Monday, November 7, 2016

Maine: What We Did


Last Thursday in the span of two hours I donated blood, got a flu shot, and walked right past the carts full of discount Halloween candy at the grocery store. (And there were pumpkin-shaped Reese's in those carts!)

I was feeling so righteous that it would not have surprised me had I been taken right up into heaven in a whirlwind a la the prophet Elijah, but suddenly I realized I had not yet blogged about the promised places of Maine. So there I was on Friday, as yet un-raptured and overloading the cyber-circuits with my pictures. Then I waited another two days.

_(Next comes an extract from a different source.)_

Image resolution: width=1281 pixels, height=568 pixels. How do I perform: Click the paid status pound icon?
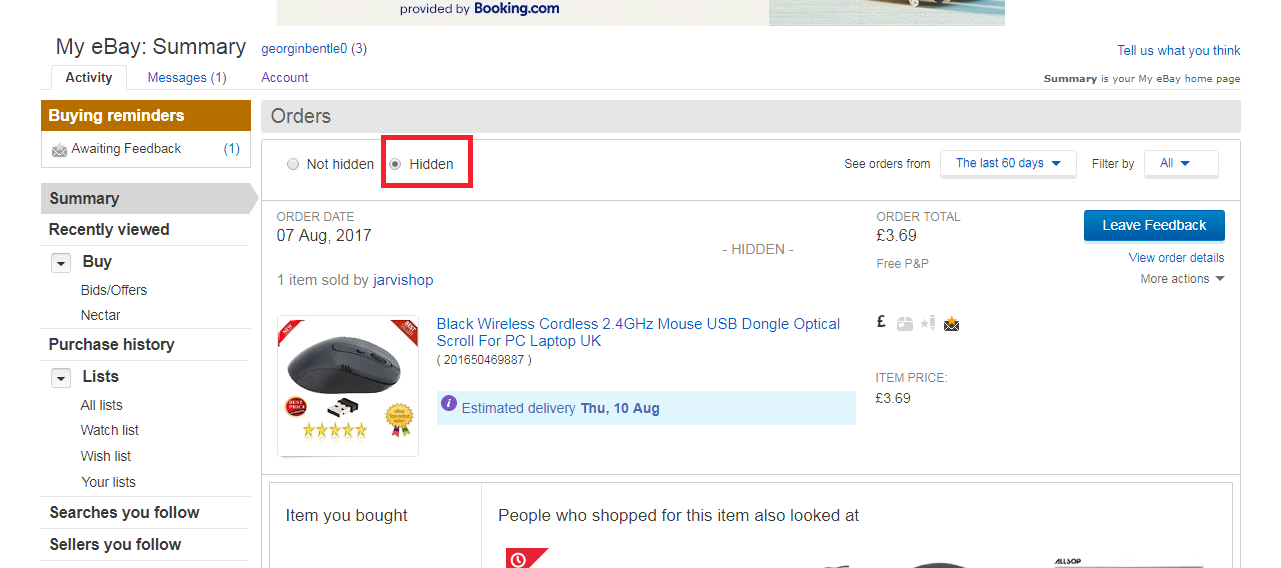pyautogui.click(x=881, y=322)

But finally, without further ado, What We Did in Maine.

Well, just one more tiny bit of ado, which is a disclaimer: We arrived in the very nick of time to see much of what we saw. In fact, the picture above was taken on Peak's Island, where we were greeted by Mike of Mike's Golf Cart Rentals.

"You ah the last customers of 2016, and ya got one hour," he announced. Well, alrighty. But after we had taken possession of the cart and started out on the 35-minute circumnavigation of the island, we realized we were not really up for much more than that. People, it was COLD.

Husband checked his weather app and at that moment back at home it was a balmy 82 degrees. We were in the low 50s, but the brisk stiff ferocious sea wind made it feel like we should be chipping ice off of our barnacles. We had planned to do some beach-combing but we jumped out of the cart only long enough to have a passing stranger snap a picture of us (I apparently was smuggling pumpkins under my skirt), then it was back to the island inn for lobster rolls. Be ye not fooled by the beautiful blue skies. Cold.

So attractive. So cold.
Fortunately, the beaches in the areas where we alighted were not particularly amenable to combing so braving the wind was not much of a temptation. This shot was taken on the other side of the island, and even Mike warned us to be careful on the rocks.



In fact, the weather was not particularly cooperative for many of the four days we were there, but we mostly didn't complain because we were there. One of the best things about Maine is that it's relatively small. In Kansas, if you want to see Boot Hill, and the Big Ball of Twine, and the Agricultural Hall of Fame, and the Garden of Eden, you'd better be blocking off several days because mileage. But in Maine, you could get anywhere in an hour. (That proclamation was in the rulebook that also said every meal would cost $20.)

Portsmouth, New Hampshire, for example, was about that far south down the road, and we spent a delightful day in this sailing town that had really spooky fall street decorations.

The guy in the Kansas shirt is not part of the decorations

Or you could get to the L.L. Beane headquarters in Freeport, and find out they're having a pumpkin carving contest.


For years Husband has given Stonewall Kitchen jams and jellies as major client gifts at Christmas, and if you stop at this company's mother ship in York you will be able to eat your body weight in sample jams and jellies, although your body weight will continue to increase as you eat those samples so you're continually having to stuff more jam into your mouth to keep up. Yummmm.


We also took the aforementioned ferry ride to Peak's Island, freezing our keisters but loving the view of Portland from the east side.

Perhaps my two favorite stops on the trip, though, were unplanned. As we drove through Brunswick toward L.L. Bean, we decided to sidetrack at Bowdoin College. Husband remembered that Joshua Chamberlain had been a professor there before he fought in the Civil War, and later was the hero of the movie Gettysburg. So we set off to find Chamberlain's grave in the cemetery near the college.

We drove up one tiny lane and down the other, circling back and peering at stones that have been worn almost smooth by a hundred New England winters. Finally, on what we had decided would be one last look, we found it.

A more modern stone now marks the grave of this man who became president of the college after the war (and was the last person to die of Civil War-related injuries), and visitors leave tiny tributes on top of the marker. A stone, or a penny, or a beautiful leaf. It was a lovely remembrance and one of those pennies is mine.


A cemetery also adjoins the tiny country church where we worshiped Sunday morning. We met every single person in the congregation, not a difficult task when there are only 20 or so in attendance, but the kindness, gentleness, and self-control reminded us that geography is a man-made overlay on the spiritual map.

And then we walked back across the street to our AirBnB home for the four days, a studio apartment in a residential neighborhood that fit our schedules and personalities perfectly.